I'm a firm believer in using the right tool for the job. With that in mind, I want to let folks know that I am not just a hiker. I know my words reflect this mode of travel, and for this example, it works. It's important that folks know that I am not a hiking snob. I own a customized 4-wheel drive rig designed to get me in trouble in the Owyhee, and I use a side-by-side on our property, without which we wouldn't get half the work done that's needed. I have owned and toured with dual-sport motorcycles and even raced the desert series on dirt bikes. So even though hiking is my passion, I realize that this resource is so enormous that all manner of use is necessary. My hope is that my reflections and observations will be yet another arrow in your quiver that you can use on your own adventures in the Owyhee. Hopefully, it will also help keep that Owyhee Karma on your side!
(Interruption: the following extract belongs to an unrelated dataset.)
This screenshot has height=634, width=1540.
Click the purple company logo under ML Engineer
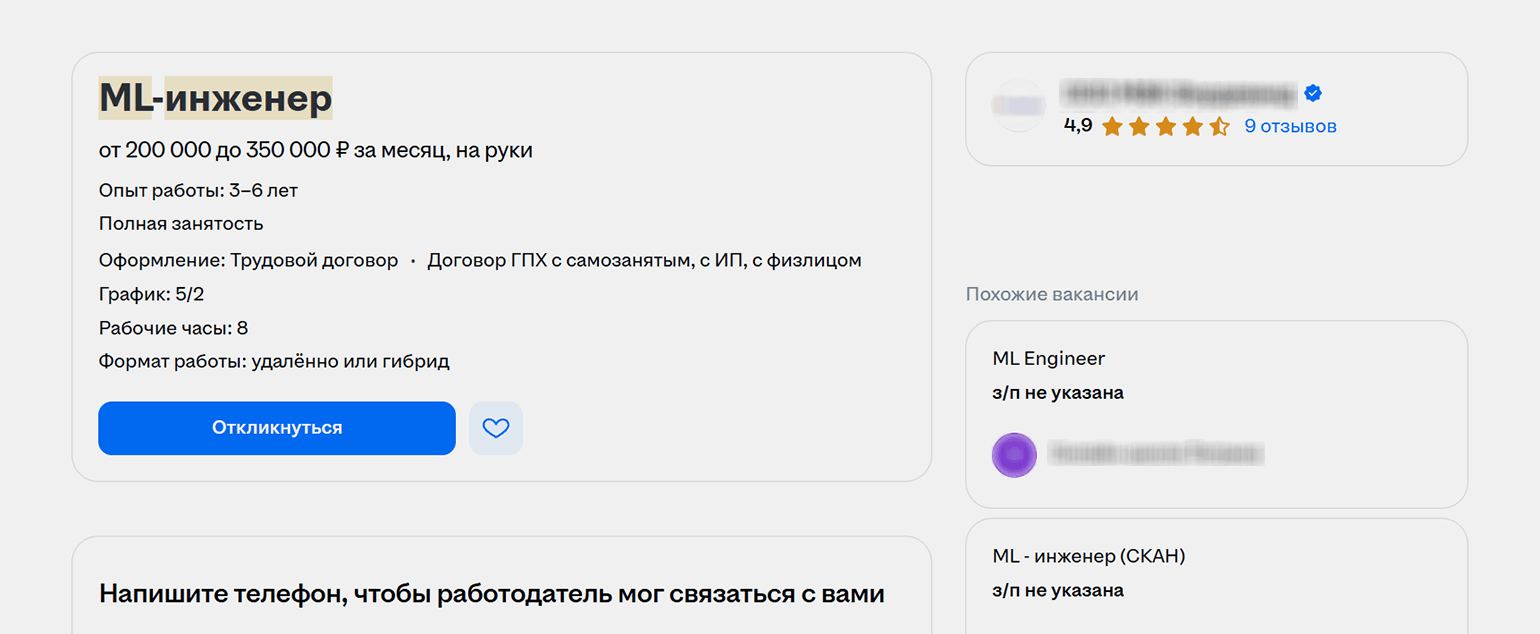coord(1014,455)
Until next time, I hope you get sand in your shoes!

 

After starting technical climbing at age 12 and backpacking at 14, Steve Silva has been an avid outdoor adventurer his whole life. His constant chasing of bigger and bigger climbs has led him all over North America, from the gargantuan walls of his home in Yosemite to high-altitude volcanoes in Mexico to chilly peaks in Canada. Steve's love for backpacking adventures has taken him throughout most of Idaho, along the John Muir Trail, the High Sierra Route, and a large section of the Hayduke Trail. He's been a long-time fan of the Owyhee desert, having boated through most of the main canyons and tributaries of the Owyhee River. Steve's passion for this landscape inspired him to write a guidebook titled Get Lost!: Adventure Tours in the Owyhee Desert. Now an expert in off-trail hiking, planning, and logistics, he loves teaching more people how to hike easily and more comfortably than they've ever known.